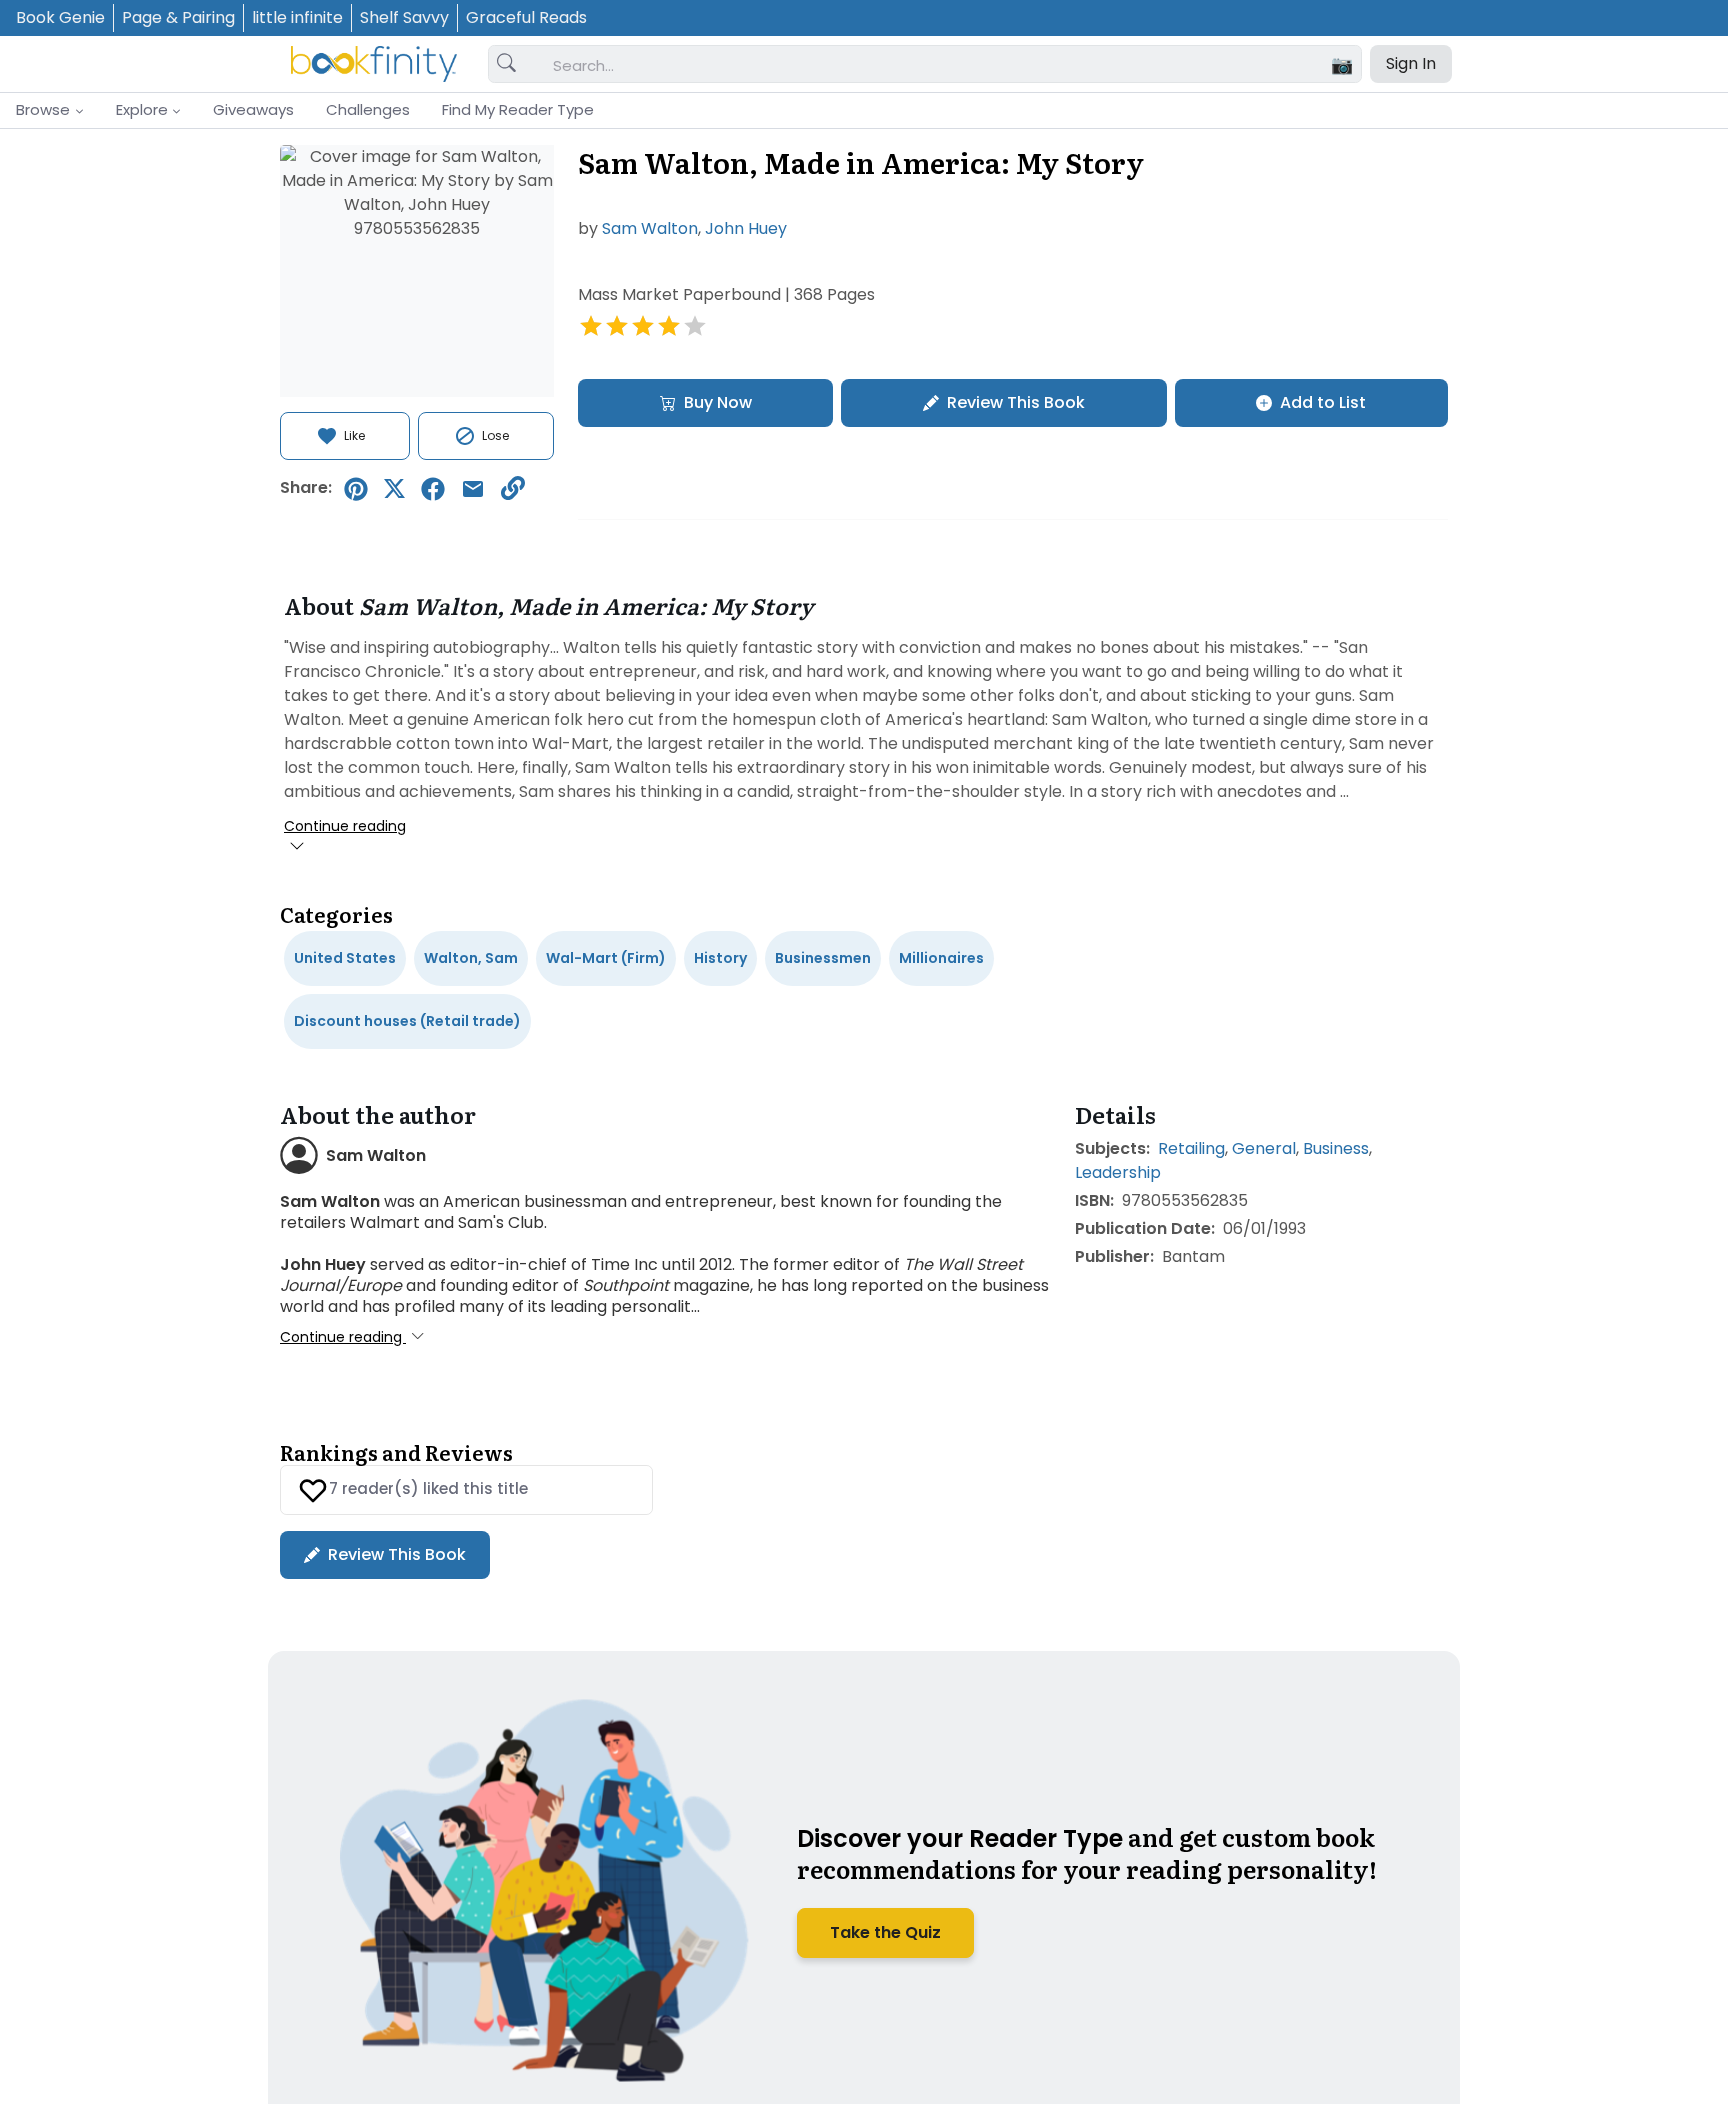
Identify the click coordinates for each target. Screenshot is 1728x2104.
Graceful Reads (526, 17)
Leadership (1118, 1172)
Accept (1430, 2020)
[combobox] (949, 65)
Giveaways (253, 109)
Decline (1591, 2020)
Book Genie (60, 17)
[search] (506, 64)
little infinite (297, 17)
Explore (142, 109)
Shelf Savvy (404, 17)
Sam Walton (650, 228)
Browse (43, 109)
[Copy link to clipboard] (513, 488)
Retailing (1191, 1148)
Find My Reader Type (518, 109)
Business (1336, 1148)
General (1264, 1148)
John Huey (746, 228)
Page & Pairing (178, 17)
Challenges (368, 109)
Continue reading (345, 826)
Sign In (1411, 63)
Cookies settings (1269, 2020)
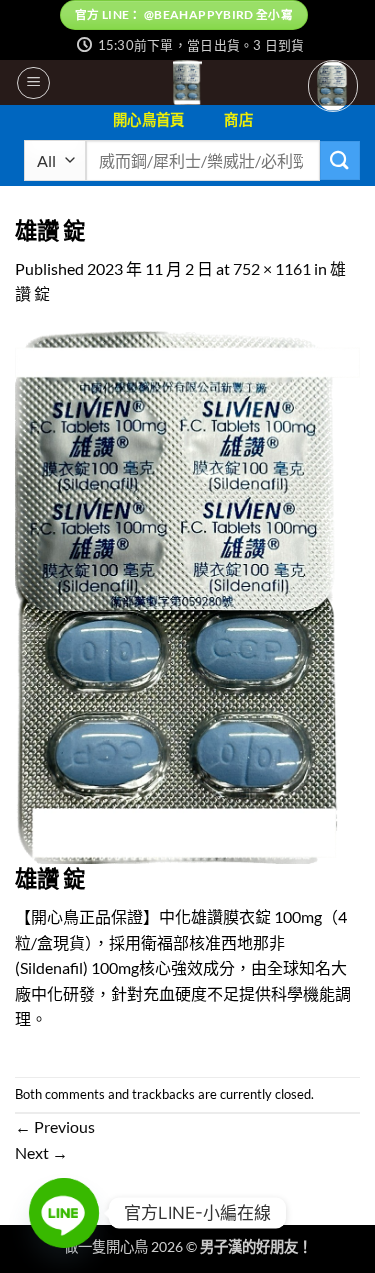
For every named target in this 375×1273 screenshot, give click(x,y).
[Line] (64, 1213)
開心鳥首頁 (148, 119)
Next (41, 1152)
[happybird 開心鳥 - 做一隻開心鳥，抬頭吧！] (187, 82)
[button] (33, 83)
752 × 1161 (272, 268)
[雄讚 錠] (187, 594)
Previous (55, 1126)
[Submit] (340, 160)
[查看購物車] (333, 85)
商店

• **What to do**
Give the entries again exactly. Pictures stay out.

• **Exercise solution**
Identify the click coordinates for each target. Screenshot is 1728x2104.
Graceful Reads (526, 17)
Leadership (1118, 1172)
Accept (1430, 2020)
[combobox] (949, 65)
Giveaways (253, 109)
Decline (1591, 2020)
Book Genie (60, 17)
[search] (506, 64)
little infinite (297, 17)
Explore (142, 109)
Shelf Savvy (404, 17)
Sam Walton (650, 228)
Browse (43, 109)
[Copy link to clipboard] (513, 488)
Retailing (1191, 1148)
Find My Reader Type (518, 109)
Business (1336, 1148)
General (1264, 1148)
John Huey (746, 228)
Page & Pairing (178, 17)
Challenges (368, 109)
Continue reading (345, 826)
Sign In (1411, 63)
Cookies settings (1269, 2020)
For every named target in this 375×1273 screenshot, give click(x,y).
[Line] (64, 1213)
開心鳥首頁 (148, 119)
Next (41, 1152)
[happybird 開心鳥 - 做一隻開心鳥，抬頭吧！] (187, 82)
[button] (33, 83)
752 × 1161 (272, 268)
[雄讚 錠] (187, 594)
Previous (55, 1126)
[Submit] (340, 160)
[查看購物車] (333, 85)
商店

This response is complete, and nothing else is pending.